With all due respect, the position you never seem to hear is the same one I articulated in the discussion you referred to. And I was not alone in that.

Gender differences are measurable, persistent, cross-cultural, and may often be correlated with neurological and endocrinological substrates.

There are particular forms of maladaptive thinking to which women, in general and on average, are disproportionately prone.

If the observations are consistent across place and time, then they should be recognised and acknowledged before developing policies to mitigate them.

This should not be any more controversial than male predominance in red-green colour blindness or autism-spectrum disorders.

Reply to this note

Please Login to reply.

Discussion

I do also agree with LIV's points, and it can't be taken lightly that women's sufferage was absolutely a poison pill that was pushed to destroy families and enrich the ones running factories and heavy industry.

I've been poking around the writings of the anti-suffragettes, and my goodness is there some exceptionally powerful stuff there.

Chicken or egg? I can think of other cross-cultural things that aren’t inherent human behavior.

I ask again, how many people are trying to actually fix the problem rather than use it as an excuse to built a world where they are more likely to hold more power?

Because you also admit (or so I thought) that there are women who do not think or behave this way.

We’re not men! We are who we are somehow.

I refuse to perpetuate collectivist thought, including sexism.

Taking sexism out of the discussion (maybe a bit of a thread-jack?)...

I do think we've gone WAY too far pushing DEI on medicine.

You're no longer allowed to ask someone's race--but if you've got black ancestry you're more prone to sickle cell...(for example)

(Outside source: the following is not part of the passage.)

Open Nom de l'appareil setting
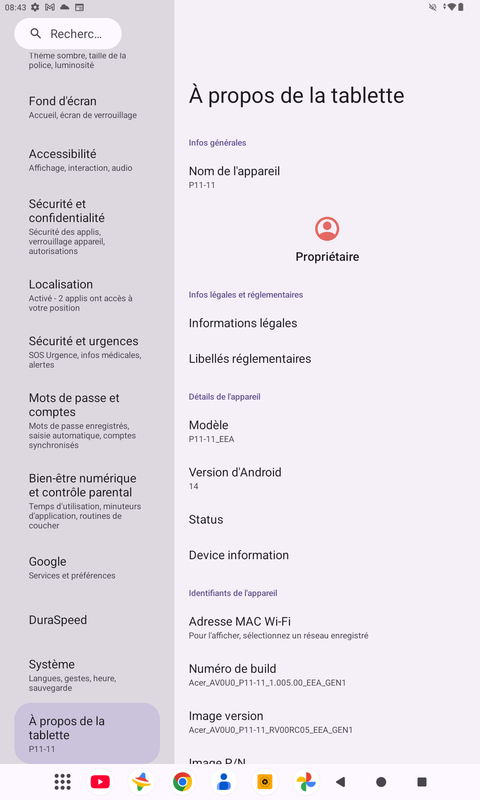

You're no longer allowed to ask "man or woman" but there are indeed physical differences and ailments that affect each sex...(i.e. men cannot get pregnant, women cannot get testicular cancer)

It's crazy - we have differences that are genetically determined - but physiciians not being able to query for such characterics is insane, as is the unwillingness by some to even admit that they exist.

DEI is 100% lowering the standards of medicine, and resulting in a significant decrease in the quality of care, and an increase in morbidity and mortality.

It's crazy...and it needs to stop.

Yes, this is an extremely important issue. I’m really interested to hear the perspective of doctors and nurses on wokeism, just like many had uniquely valuable perspectives on the Covid response that were brushed off.

I'm accustomed to being "invisible" to people I disagree with, but this may be the first time I've discovered I was invisible for agreeing too much.

In that discussion mine was one of the earliest replies, in which I acknowledged the evidence of a problem but disagreed with the proposed solution; offering a different solution. One quite in line with yours. The thread grew quite long, and included various viewpoints. No general agreement was reached, but positions were defended, elaborated and clarified calmly.

This new discussion seems less than completely frank about the last one, and framed like a damsel waving down a White Knight.

I’m sorry you feel completely lumped in with what I’m addressing. I actually remarked in that discussion how impressed I was with the -general- trend of being careful to talk about trends as trends and not universalities. Including your input!

The discussion and its lower points did make me think again about this issue and the general low tone of other conversations on it I have personally been witness to.

Like I said, I’m hearing this thought a lot lately.

But yes, you did just now make some statements I have an issue with, and I addressed that. Including by calling attention to good things you said in the other conversation.